2022 has already had its fair share of bad news for mortgage rates, but this week was not to be outdone. It began as just another reasonably bad week with rates moving moderately higher, but still safely under the recent 13 year high seen on the morning of May 9th. But it ended with one of the worst days on record in more than a decade.
Sound a little dramatic? Sadly, it was. The average lender increased 30yr fixed rates by at least a quarter of a point (0.25%). That's only happened 4 other times since our daily record keeping began in 2009, and 3 of those were during the once-in-a-lifetime volatility that followed the onset of the pandemic. That made this the 4th worst week since 2009 as well.
When the smoke cleared, the average conforming 30yr fixed rate was as high as it's been since November 2008.
If that line looks a little steep recently, that's because with barely half of it in the books, 2022 has been the worst year for rates since 1979.
Whether we're talking about the short term drama on Friday or the bigger picture rout in 2022, the culprit is the same: inflation.
There are many ways to measure it, but if markets could only choose one inflation report to rule them all, it would be the monthly Consumer Price Index (CPI). The following chart shows overall CPI (including food/fuel) and "core" CPI which excludes food and fuel:
Both the headline and core CPI readings were higher than markets were expecting. Neither stocks nor bonds enjoyed the news.
One of the reasons markets were so affected is the recent buzz about inflation showing signs that it might be leveling off. That buzz was responsible for rates having several solid weeks in May (inflation is a key driver of interest rates). But after European inflation set a record on May 31st, rates changed course abruptly. The trend was actually fairly linear over the past 2 weeks before Friday took things to the next level. (NOTE: the 10yr Treasury yield is a preferred benchmark for longer-term rates, in general).
Other rates had it even worse than the 10yr.
Why would 2yr Treasuries take the news harder than the 10yr? It's simple enough: the most basic rate in all the land is the Fed Funds Rate set by the Federal Reserve. It applies to the shortest-term loans with time frames less than one day. Because a 2yr Treasury is much closer to the Fed Funds Rate than the 10yr Treasury, 2s feel it more when Fed Funds Rate expectations change. And change they did!
There are actually financial contracts that track the market's expectation for the Fed Funds Rate (Fed Funds Futures, to be exact). Like other rates, they began to level off in May as hopes swelled that inflation was falling into line. Like other rates, they began to move back up in June. But Friday saw some of the biggest single-day movement in Fed Funds Futures with an entire quarter of point change in a matter of hours.
Incidentally, mortgages have inherently shorter average life spans than 10 years (even though 30yr mortgages may be common, people tend to sell or refi long before the 30 years are up). Life span expectations for mortgages are especially short right now because we expect to see rates move down enough to motivate refinance demand at some point in the next few years. As such, mortgage rates are behaving like bonds that are also closer to the Fed Funds Rate than 10yr Treasuries. Combine that with a generally less friendly stance from the Fed on its mortgage holdings and the underperformance of the mortgage market has been quite pronounced in 2022.

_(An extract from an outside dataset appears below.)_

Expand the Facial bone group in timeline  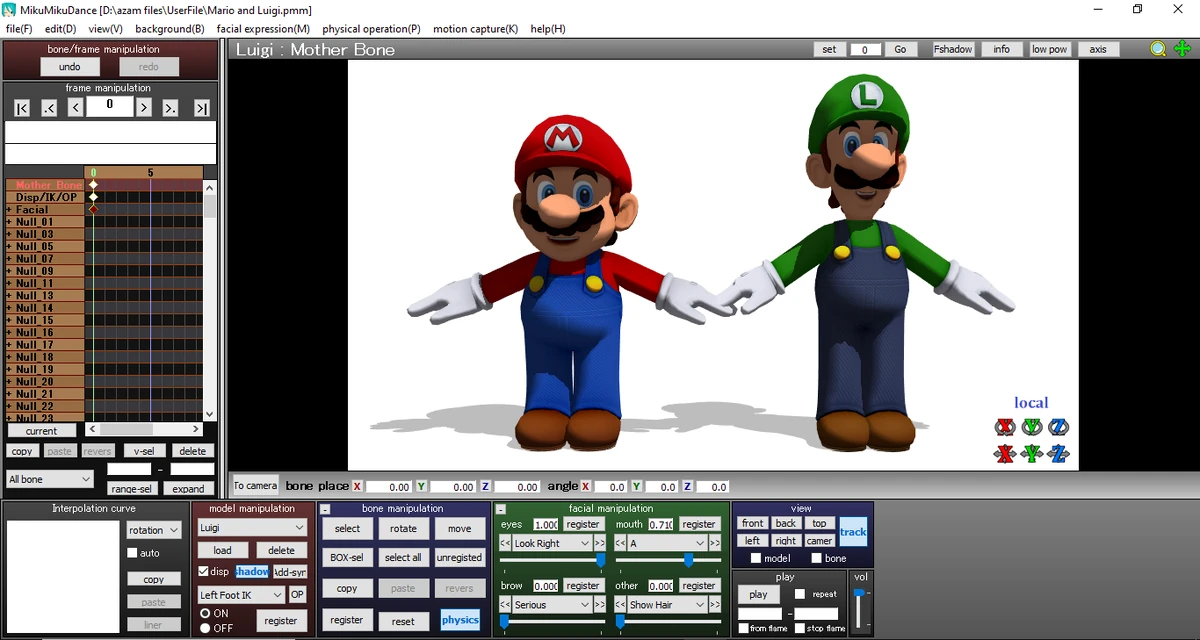pyautogui.click(x=10, y=210)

Even after all of the rationalization above there was still something a bit too abrupt about Friday. We need one more x-factor to help explain why things got so out of hand. That x-factor is easily found in next week's event calendar. The Fed will be out at 2pm ET on Wednesday afternoon with its latest policy announcement.
This doesn't mean the Fed is more likely to hike rates any higher than previously expected. Rather, markets are interested to see what the Fed has to say about the future path of rate hikes. Wednesday's meeting is in a strong position to comment on the forward outlook because it is one of the 4 meetings per year where the Fed also releases updates economic projections. These include the popular "dot plot" which the Fed uses to visually represent where each Fed member expects to see the Fed Funds Rate in the next few years.
While the Fed has repeatedly told the market not to read too much into "the dots," the market never listens. With CPI coming in hot this week, markets can't help but imagine some of those dots are going to drift higher than they otherwise would have. In that sense, Friday was merely the market's way of getting in position for Wednesday's potentially bad news. Mortgage rates were one of many casualties, but they did take extra damage because the Fed is considering selling some of its mortgage holdings at some point. While they have promised that's a ways off AND that they'd give ample warning, big surges in inflation could move that warning higher on the Fed's to-do list.
So is there any hope? Yes, in fact, there's quite a lot of hope! This month's CPI was rotten, but inflation is definitely taking a toll on the "demand" side of the economy now. Rates have also risen so quickly that there's a case to be made for a corrective momentum building up. All that would be necessary to release that momentum would be for inflation to actually find its footing. Perhaps it was just a month or two too soon for the data to confirm such things, but as soon as it happens, rate momentum will only have 2 options: sideways and lower.